01 March, 2007

Media and the Medal of Honor

I haven't written about Bruce Crandall's Medal of Honor here. Probably largely because I haven't had time to more than scan the posts and stories I've read about him. Others have covered it far more ably than I would. But strange that few of those who would do it "far more ably" are in the major media...
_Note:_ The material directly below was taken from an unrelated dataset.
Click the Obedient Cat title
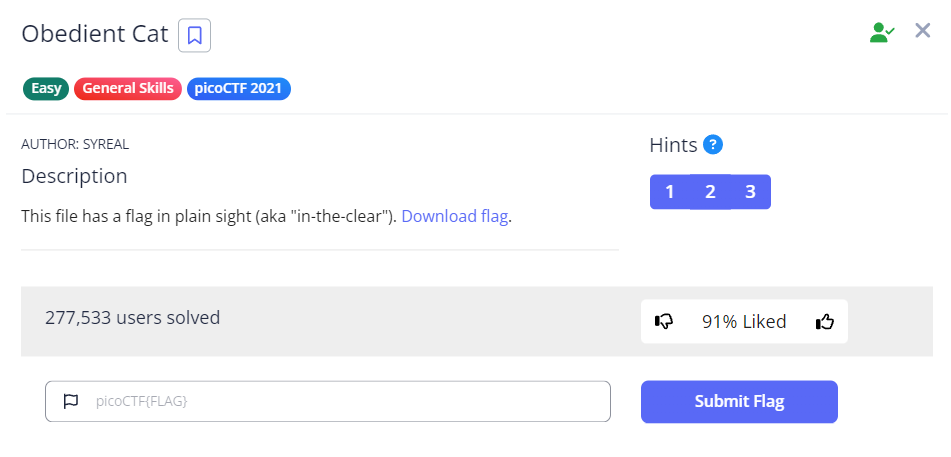951x457 pixels. click(95, 33)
Mr. Crandall, then a major, commanded a company with the 229th Assault Helicopter Battalion, carrying soldiers to a landing zone, called X-ray, in the la Drang Valley. An assault from the North Vietnamese army erupted, as described at the White House ceremony Monday. Three soldiers on Maj. Crandall's helicopter were killed. He kept it on the ground while four wounded were taken aboard. Back at base, he asked for a volunteer to return with him to X-ray. Capt. Ed Freeman came forward. Through smoke and bullets, they flew in and out 14 times, spent 14 hours in the air and used three helicopters. They evacuated 70 wounded. The battalion survived.
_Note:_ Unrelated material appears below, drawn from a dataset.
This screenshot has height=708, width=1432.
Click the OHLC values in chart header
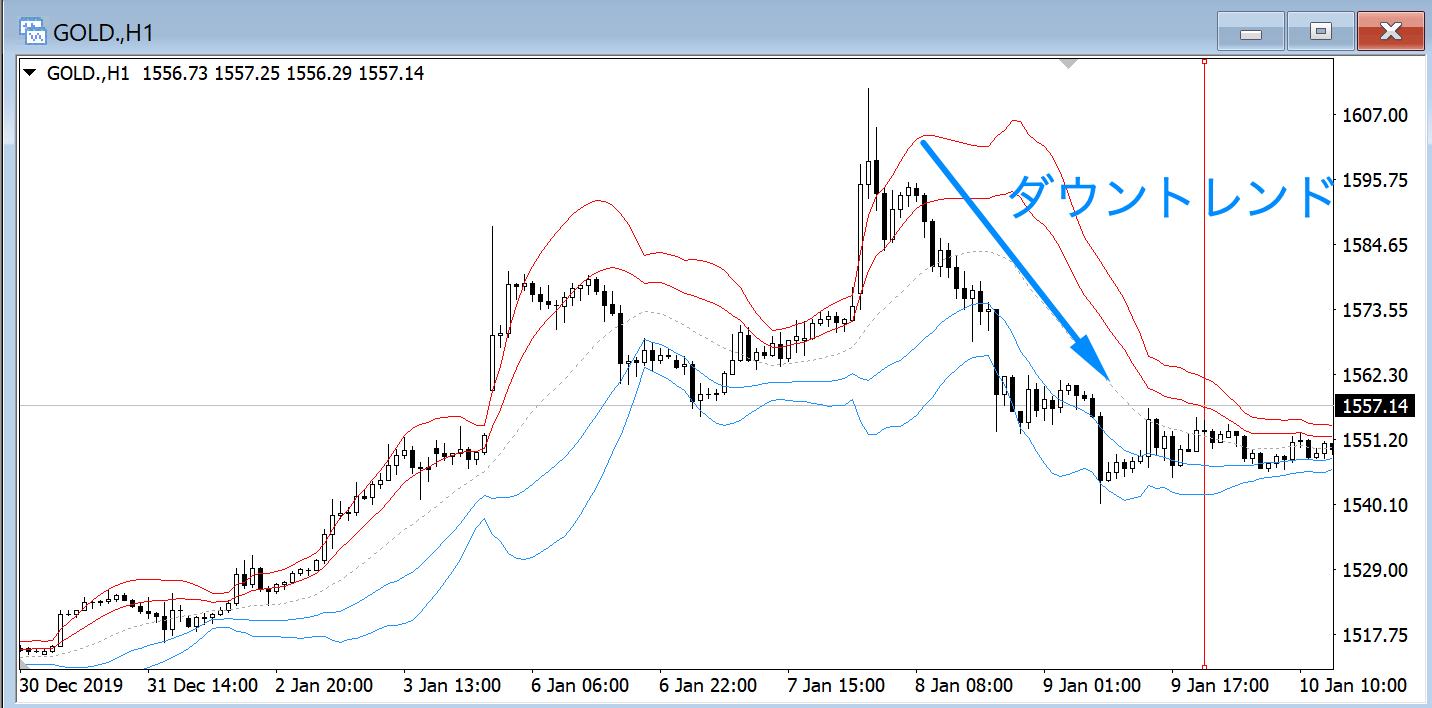pyautogui.click(x=283, y=74)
...In a less doubtful culture, Maj. Crandall's magnificent medal would have been on every front page, if only a photograph. It was on no one's front page Tuesday. The New York Times, the culture's lodestar, had a photograph on its front page of President Bush addressing governors about an insurance plan. Maj. Crandall's Medal of Honor was on page 15, in a round-up, three lines from the bottom. Other big-city dailies also ran it in their news summaries; some--the Washington Post, USA Today--ran full accounts inside.

There's been a lot of talk lately about being tired. I think I'm very, very tired of fighting something as hopeless as a major media culture that buries the story of a living MoH recipient on page 15...

More about LTC (ret) Crandall at Blackfive and Righty in a Lefty State incl. video), and superb coverage at the official Army site.